#### [Given exercise]
Can you return, word for word, the lines of the material from its first line through the line containing "pyautogui.click(x=33, y=170)"?

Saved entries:
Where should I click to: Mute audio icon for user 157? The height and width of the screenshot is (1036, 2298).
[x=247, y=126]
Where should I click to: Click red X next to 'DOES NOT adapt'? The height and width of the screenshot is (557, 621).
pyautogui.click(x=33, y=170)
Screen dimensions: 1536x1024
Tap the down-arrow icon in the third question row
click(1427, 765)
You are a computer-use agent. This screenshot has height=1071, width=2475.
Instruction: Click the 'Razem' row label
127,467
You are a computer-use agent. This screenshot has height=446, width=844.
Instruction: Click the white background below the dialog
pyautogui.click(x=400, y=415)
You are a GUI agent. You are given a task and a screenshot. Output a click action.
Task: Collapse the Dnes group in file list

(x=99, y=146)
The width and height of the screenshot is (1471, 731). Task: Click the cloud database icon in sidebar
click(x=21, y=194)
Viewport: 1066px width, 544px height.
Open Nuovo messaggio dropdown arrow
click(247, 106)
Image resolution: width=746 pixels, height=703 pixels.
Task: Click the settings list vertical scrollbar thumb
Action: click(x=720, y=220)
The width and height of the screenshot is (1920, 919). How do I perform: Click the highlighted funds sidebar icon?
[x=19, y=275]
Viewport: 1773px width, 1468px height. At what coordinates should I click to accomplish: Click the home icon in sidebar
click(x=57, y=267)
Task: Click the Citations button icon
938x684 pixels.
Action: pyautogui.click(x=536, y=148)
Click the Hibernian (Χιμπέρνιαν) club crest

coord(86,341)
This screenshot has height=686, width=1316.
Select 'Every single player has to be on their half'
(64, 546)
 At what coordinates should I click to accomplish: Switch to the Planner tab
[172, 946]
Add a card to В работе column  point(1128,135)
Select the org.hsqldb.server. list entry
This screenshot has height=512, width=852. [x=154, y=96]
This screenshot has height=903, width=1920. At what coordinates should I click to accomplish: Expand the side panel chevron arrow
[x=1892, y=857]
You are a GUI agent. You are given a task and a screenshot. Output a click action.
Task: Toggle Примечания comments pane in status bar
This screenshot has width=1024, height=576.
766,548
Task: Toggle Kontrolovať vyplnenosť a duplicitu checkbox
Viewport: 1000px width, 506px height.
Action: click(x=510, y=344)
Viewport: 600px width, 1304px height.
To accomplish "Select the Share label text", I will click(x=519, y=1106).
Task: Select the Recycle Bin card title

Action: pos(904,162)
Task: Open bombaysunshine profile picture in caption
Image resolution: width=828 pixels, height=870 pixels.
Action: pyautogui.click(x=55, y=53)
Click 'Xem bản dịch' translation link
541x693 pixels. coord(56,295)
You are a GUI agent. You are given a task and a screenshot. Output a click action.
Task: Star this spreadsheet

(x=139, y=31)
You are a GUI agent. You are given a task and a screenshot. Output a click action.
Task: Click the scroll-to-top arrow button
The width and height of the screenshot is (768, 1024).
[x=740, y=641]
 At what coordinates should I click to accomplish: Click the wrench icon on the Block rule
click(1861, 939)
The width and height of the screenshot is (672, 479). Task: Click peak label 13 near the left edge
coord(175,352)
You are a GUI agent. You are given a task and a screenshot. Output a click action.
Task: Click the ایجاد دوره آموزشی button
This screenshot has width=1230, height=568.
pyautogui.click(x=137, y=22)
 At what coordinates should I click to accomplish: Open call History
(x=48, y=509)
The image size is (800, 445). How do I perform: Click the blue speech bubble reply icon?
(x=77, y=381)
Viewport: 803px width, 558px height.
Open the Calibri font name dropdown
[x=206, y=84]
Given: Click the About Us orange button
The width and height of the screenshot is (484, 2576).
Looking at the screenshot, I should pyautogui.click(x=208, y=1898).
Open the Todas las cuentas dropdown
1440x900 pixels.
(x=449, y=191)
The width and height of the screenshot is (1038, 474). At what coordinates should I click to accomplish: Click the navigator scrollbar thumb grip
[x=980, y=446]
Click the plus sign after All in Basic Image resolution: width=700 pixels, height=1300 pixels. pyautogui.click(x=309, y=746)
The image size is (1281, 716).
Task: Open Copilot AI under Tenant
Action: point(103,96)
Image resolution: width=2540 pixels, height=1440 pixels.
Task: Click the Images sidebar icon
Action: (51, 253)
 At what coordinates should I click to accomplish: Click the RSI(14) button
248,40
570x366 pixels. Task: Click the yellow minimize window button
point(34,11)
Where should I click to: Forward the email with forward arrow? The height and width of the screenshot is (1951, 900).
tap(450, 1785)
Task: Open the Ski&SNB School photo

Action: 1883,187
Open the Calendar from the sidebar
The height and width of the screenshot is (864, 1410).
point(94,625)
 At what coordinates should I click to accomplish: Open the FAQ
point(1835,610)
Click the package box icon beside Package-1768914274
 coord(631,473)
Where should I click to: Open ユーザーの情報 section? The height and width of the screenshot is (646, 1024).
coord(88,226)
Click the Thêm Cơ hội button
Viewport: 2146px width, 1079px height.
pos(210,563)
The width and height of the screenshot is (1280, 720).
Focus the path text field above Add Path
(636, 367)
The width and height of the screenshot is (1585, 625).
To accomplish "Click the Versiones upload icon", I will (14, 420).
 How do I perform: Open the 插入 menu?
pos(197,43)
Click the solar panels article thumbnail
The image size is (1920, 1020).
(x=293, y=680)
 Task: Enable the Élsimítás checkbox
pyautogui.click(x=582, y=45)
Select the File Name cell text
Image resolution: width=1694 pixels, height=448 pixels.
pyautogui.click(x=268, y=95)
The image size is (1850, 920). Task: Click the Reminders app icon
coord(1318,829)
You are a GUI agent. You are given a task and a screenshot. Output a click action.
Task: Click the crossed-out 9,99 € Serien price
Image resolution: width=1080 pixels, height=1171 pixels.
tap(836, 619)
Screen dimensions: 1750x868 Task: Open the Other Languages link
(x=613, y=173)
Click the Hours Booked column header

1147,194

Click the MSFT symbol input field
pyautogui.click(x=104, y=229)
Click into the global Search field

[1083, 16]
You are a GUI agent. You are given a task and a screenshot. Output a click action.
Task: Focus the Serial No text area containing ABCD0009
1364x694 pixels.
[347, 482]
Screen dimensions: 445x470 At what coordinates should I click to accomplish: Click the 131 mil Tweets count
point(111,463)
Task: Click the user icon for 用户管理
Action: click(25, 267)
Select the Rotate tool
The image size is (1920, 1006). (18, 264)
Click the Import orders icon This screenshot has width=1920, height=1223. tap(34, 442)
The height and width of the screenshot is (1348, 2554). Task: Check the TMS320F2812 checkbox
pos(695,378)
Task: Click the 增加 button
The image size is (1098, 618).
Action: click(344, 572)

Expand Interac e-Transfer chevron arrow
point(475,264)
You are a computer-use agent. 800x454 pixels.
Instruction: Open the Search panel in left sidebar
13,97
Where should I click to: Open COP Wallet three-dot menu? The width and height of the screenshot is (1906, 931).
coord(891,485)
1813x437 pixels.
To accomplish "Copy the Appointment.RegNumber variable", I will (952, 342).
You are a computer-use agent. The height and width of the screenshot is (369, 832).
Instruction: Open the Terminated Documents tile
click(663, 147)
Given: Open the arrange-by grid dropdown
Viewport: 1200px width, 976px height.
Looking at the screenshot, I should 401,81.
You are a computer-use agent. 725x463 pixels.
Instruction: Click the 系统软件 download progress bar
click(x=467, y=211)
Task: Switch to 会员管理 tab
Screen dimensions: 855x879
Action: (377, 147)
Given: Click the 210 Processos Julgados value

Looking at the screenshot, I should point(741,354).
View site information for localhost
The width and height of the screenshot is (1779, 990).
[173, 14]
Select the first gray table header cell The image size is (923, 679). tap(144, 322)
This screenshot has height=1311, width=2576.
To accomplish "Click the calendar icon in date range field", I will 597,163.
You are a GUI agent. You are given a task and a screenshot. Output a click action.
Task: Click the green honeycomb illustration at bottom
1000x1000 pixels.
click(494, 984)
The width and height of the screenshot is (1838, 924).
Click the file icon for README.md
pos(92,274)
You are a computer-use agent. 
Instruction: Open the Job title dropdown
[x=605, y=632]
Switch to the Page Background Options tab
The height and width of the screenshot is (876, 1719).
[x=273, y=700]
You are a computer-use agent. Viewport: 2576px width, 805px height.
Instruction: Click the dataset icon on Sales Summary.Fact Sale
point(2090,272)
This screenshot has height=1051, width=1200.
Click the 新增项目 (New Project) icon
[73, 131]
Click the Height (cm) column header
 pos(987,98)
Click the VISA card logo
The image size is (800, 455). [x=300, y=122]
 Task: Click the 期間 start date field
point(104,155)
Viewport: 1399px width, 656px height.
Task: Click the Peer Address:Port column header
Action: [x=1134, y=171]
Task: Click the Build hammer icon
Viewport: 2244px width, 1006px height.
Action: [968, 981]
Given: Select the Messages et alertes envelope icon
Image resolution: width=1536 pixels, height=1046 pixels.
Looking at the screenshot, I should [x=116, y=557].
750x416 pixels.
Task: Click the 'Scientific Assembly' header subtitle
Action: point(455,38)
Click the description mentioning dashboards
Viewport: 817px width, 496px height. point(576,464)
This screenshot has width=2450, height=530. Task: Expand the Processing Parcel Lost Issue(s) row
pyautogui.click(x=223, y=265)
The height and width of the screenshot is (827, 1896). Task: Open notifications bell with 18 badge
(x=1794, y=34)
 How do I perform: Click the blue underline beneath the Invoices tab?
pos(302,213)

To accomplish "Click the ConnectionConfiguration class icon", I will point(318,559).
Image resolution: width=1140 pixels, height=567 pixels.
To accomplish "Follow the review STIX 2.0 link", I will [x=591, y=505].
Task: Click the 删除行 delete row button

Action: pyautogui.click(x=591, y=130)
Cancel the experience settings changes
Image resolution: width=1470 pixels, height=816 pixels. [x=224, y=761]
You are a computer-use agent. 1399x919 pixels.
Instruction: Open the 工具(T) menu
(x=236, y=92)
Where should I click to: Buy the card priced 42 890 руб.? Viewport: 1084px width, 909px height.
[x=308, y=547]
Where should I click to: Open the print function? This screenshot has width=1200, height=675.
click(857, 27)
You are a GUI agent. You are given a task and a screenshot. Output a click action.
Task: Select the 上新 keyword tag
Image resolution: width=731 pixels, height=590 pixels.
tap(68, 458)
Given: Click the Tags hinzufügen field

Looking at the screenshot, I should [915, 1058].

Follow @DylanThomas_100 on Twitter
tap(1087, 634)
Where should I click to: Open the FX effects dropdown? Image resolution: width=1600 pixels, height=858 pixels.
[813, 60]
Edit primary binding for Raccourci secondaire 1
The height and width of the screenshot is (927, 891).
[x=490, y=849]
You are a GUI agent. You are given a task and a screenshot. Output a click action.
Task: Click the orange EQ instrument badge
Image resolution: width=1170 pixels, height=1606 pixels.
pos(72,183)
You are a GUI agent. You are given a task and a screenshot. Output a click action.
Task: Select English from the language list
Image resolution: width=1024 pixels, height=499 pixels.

#### [Written reply]
Where should I click to: Mute audio icon for user 157? The height and width of the screenshot is (1036, 2298).
[x=247, y=126]
Where should I click to: Click red X next to 'DOES NOT adapt'? The height and width of the screenshot is (557, 621).
pyautogui.click(x=33, y=170)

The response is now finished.